Und zum anderen an der Richtung (Vektor) der Route.
Das heißt der Router speichert den Next-Hop oder zumindest das Interface an dem er ein Paket weiterleiten muss (Exit-Interface)..
RIP
RIP steht für Routing Information Protocol und arbeitet nach dem Distance-Vektor Verfahren. Als Entfernung zum Ziel (Distance) wird bei RIP der Hop-Count genutzt. Ab 16 Hops gilt ein Netz als unerreichbar. Um Änderungen im Netz zu erkennen werden in regelmäßigen Intervallen (beispielsweise alle 30 Sekunden) die kompletten Routingtabellen zwischen den Routern ausgetauscht. Diese Updates werden bei RIP v1 per Broadcast und bei RIP v2 per Multicast verschickt. Die Informationen werden also immer nur an den nächsten Router weitergegeben. Sobald die Routingtabellenupdates gleich bleiben, also keine Änderungen vorgenommen werden müssen, spricht man von einem konvergenten Netz. Bleiben die Updates von einem Router allerdings mehrfach aus, müssen die entsprechenden Einträge aus der Routingtabelle entfernt werden.
Nachteile von RIP
- Topologie des Netztes ist komplett unbekannt
- Kann zu Count to infinity führen -> Lösung: Split Horizon
- Updates sind zeitgesteuert. Bis die Updates im gesamten Netzt bekannt sind kann es dauern.

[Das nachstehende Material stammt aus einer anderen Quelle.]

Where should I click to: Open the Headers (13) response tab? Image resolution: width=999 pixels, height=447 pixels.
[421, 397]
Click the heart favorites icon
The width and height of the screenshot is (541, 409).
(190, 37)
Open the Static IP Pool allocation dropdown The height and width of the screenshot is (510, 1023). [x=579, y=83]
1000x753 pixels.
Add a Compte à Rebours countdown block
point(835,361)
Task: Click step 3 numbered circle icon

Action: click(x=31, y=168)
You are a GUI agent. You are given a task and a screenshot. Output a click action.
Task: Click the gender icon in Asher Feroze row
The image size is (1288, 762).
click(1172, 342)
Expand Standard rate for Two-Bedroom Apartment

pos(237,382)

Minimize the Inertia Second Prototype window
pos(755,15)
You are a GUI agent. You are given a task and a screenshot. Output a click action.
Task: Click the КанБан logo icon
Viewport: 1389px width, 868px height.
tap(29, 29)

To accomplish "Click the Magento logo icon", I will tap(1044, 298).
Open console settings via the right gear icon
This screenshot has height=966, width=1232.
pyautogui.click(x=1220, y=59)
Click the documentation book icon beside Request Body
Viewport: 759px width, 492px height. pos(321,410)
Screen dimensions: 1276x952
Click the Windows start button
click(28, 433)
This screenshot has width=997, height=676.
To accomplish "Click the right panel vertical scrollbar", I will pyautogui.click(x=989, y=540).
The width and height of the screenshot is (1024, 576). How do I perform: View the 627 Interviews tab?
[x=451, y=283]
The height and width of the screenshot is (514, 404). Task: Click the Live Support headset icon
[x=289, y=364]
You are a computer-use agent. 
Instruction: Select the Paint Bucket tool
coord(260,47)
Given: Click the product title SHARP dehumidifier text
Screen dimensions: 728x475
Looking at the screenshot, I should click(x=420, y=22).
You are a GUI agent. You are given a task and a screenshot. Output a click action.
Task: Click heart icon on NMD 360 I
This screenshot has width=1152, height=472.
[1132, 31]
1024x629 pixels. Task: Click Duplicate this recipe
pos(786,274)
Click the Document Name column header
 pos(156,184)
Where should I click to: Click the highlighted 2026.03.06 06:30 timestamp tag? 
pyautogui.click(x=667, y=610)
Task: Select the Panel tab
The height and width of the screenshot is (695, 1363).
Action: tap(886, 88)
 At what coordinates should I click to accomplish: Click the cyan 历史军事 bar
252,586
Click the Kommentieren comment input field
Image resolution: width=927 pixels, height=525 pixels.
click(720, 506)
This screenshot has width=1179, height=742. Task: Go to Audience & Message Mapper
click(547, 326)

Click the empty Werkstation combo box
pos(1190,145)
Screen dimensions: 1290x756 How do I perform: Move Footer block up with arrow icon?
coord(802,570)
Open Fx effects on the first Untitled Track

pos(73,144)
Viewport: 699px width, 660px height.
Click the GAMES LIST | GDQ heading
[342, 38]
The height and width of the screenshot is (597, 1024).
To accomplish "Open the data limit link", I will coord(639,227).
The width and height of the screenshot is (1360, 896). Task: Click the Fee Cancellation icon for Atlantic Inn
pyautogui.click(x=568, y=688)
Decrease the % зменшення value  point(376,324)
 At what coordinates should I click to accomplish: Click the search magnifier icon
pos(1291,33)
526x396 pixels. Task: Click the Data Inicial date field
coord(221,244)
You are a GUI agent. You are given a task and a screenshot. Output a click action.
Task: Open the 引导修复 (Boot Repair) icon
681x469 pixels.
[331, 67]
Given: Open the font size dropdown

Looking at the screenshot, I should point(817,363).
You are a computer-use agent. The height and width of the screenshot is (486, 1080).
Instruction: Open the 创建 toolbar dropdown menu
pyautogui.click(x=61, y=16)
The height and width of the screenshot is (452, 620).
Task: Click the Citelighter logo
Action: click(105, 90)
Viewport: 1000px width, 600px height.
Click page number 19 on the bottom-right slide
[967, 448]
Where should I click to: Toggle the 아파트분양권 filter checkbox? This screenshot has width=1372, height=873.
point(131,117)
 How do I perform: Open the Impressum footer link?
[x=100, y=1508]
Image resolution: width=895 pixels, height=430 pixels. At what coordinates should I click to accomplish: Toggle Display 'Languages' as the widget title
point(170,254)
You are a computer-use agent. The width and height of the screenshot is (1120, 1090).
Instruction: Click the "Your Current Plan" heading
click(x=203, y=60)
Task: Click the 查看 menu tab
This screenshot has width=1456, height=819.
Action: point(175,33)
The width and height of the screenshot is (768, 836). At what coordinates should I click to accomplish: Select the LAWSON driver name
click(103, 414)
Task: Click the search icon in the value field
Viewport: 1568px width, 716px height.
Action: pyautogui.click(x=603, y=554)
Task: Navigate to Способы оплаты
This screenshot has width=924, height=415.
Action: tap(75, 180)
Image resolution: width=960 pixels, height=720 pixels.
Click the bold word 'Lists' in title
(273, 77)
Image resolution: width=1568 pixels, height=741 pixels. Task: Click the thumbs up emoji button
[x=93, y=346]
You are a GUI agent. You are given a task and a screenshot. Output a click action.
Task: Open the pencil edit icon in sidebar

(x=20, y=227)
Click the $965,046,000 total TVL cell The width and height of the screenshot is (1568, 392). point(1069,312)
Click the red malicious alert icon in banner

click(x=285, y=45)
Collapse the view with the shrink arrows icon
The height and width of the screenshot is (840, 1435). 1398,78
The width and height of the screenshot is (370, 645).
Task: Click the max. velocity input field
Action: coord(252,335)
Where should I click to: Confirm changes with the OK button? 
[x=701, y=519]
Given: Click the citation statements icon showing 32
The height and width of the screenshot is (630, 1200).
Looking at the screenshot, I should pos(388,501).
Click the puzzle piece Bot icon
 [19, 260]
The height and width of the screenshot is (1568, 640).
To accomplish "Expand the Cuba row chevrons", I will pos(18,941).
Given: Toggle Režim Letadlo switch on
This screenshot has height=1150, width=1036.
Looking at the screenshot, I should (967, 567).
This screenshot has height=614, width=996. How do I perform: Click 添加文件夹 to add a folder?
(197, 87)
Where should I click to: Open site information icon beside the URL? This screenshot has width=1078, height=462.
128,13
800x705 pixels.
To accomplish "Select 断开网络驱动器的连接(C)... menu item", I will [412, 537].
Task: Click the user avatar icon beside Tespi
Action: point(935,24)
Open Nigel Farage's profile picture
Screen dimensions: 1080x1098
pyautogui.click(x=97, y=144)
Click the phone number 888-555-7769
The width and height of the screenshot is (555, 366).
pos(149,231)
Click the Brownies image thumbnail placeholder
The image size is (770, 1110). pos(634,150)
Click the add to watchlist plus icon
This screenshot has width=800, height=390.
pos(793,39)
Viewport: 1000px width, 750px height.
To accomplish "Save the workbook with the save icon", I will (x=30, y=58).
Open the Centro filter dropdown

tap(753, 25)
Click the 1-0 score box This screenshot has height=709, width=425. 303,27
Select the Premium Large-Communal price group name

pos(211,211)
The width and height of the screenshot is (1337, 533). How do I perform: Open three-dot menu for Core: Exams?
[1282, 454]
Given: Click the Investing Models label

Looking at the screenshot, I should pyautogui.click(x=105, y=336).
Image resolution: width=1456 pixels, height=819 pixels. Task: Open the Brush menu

Link-State-Routing Protokolle
Link-State-Routing Protokolle arbeiten nach dem Shortest-Path-First Algorithmus von Dijkstra. Routing-Updates werden nur am Anfang und bei Bedarf, also bei Änderungen ausgetauscht. Der "Link-State", als der Verbindungszustand" wird mittels periodischen Hello-Paketen ermittelt. Der Link-State umfasst das IP-Netzt und die IP-Adresse eines Interfaces, die Kosten für den Link und gibt es weitere Router (Nachbarn), die an diesem Netz angeschlossen sind. Diese Link-State-Pakete werden anfangs ausgetauscht, sodass alle Router über alle Link-States bescheid wissen.